**Directions for this task**
What lines below mention the word "Given"? Copy each one.

**Extracted entries**

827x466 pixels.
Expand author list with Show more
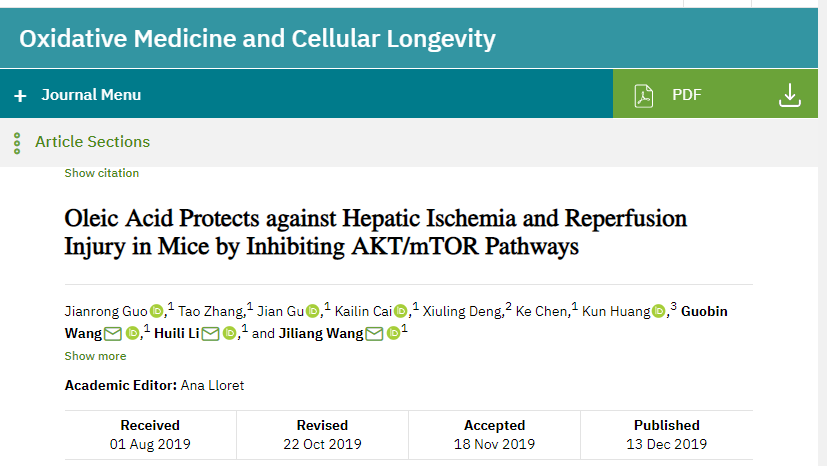95,356
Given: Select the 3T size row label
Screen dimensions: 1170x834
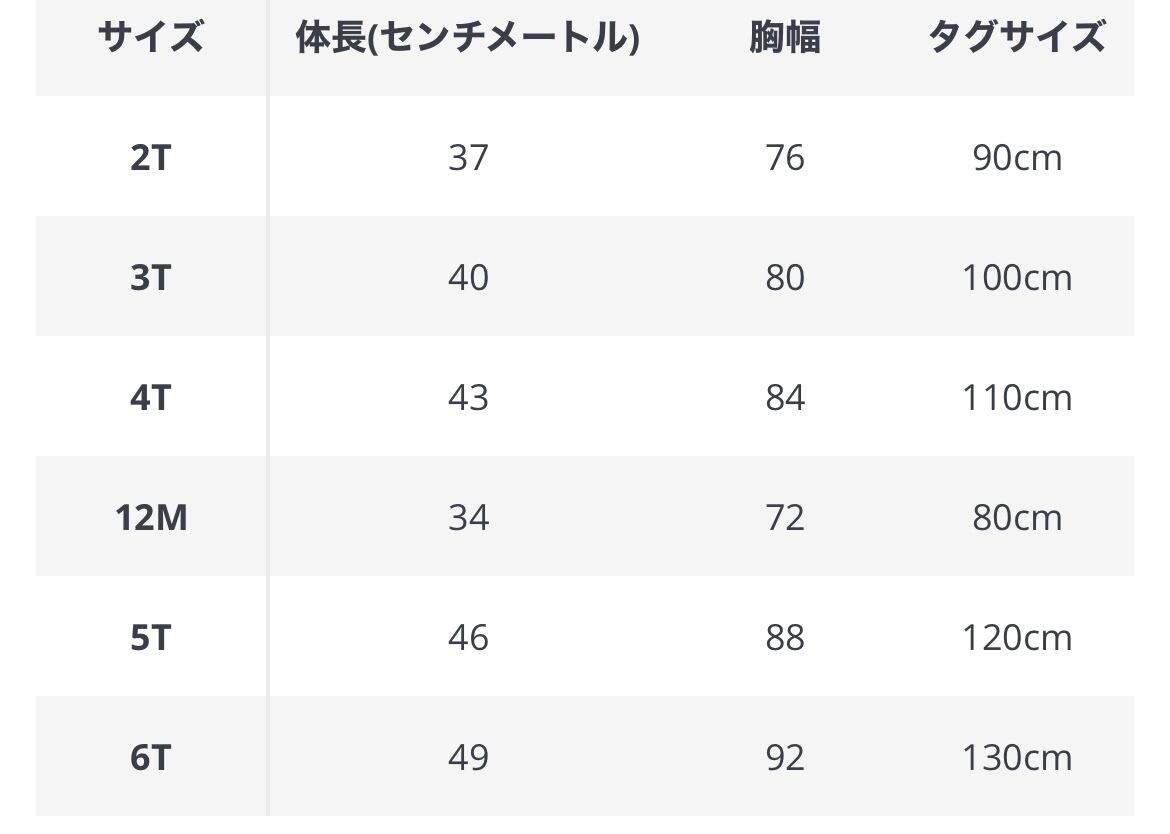Looking at the screenshot, I should [150, 278].
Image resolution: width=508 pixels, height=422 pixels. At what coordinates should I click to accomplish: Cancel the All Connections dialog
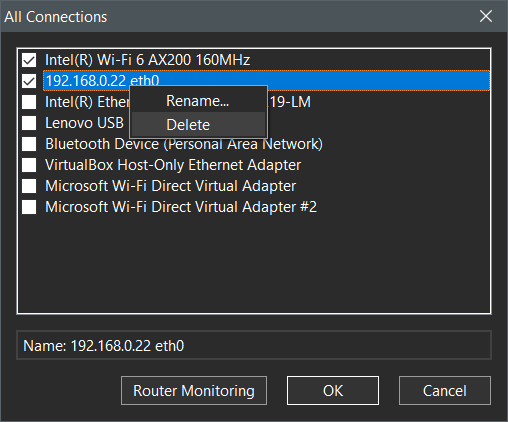(x=445, y=391)
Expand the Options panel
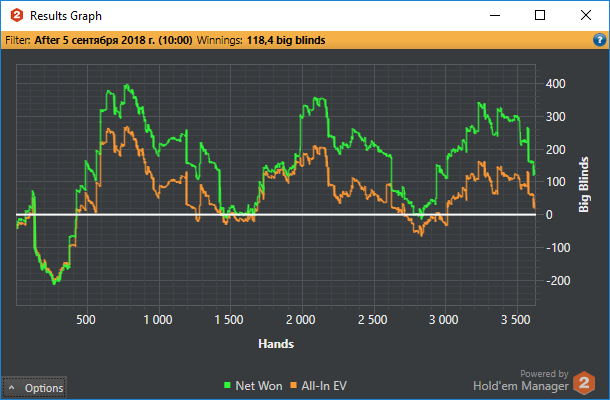 [x=34, y=388]
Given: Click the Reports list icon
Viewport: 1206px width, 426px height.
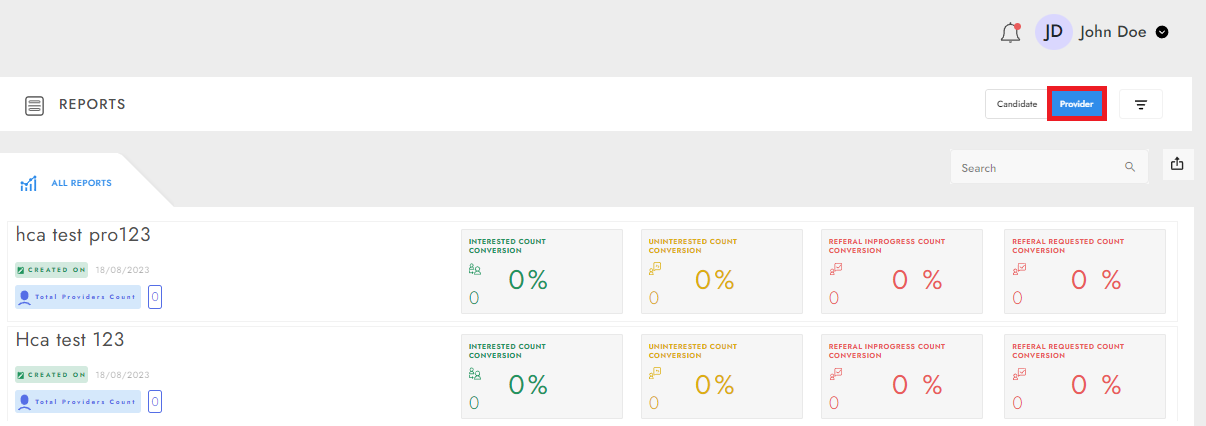Looking at the screenshot, I should 34,105.
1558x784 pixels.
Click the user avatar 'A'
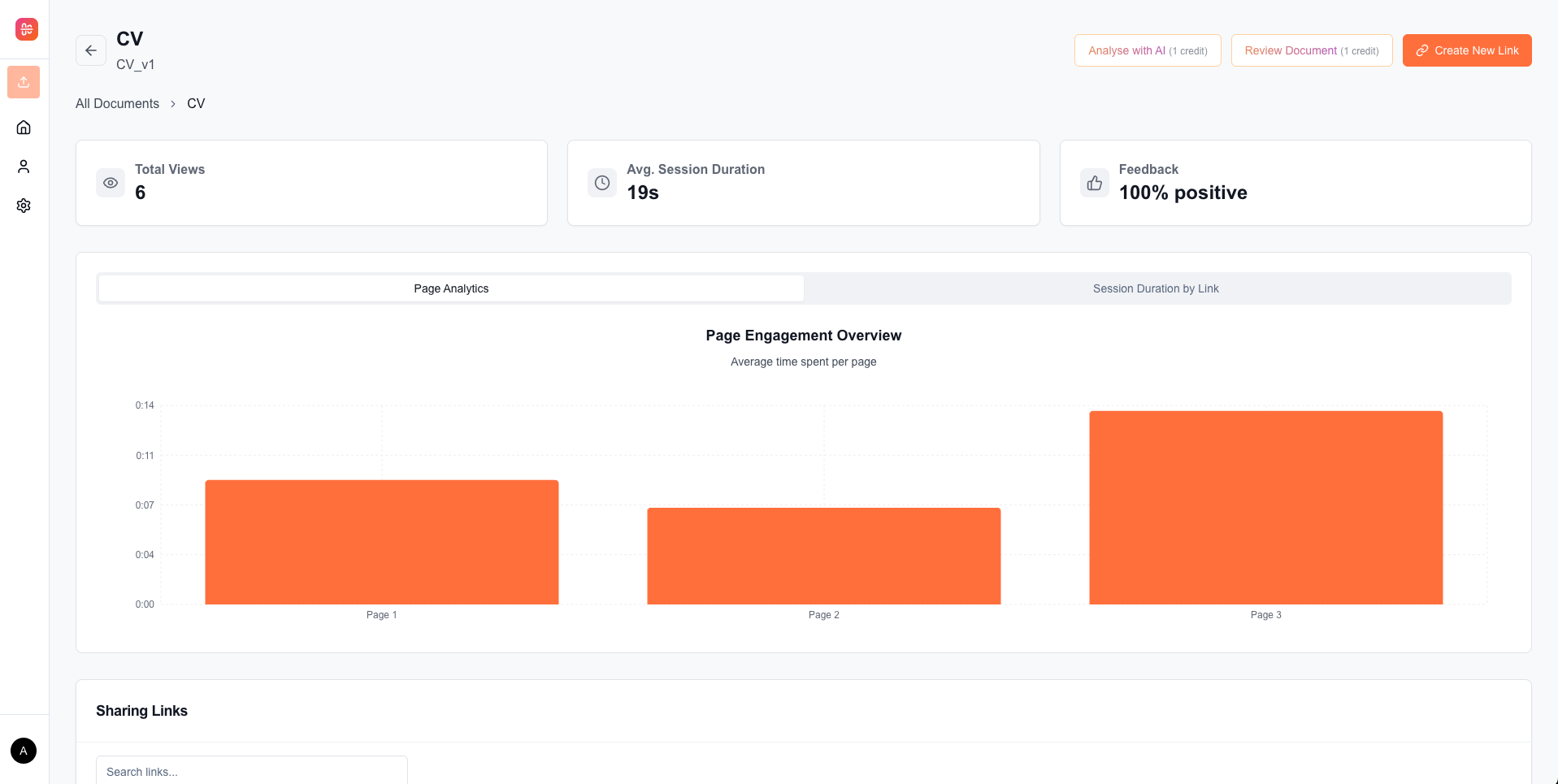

**Answer for the task**
Given: Select the 3T size row label
Given: Click the Reports list icon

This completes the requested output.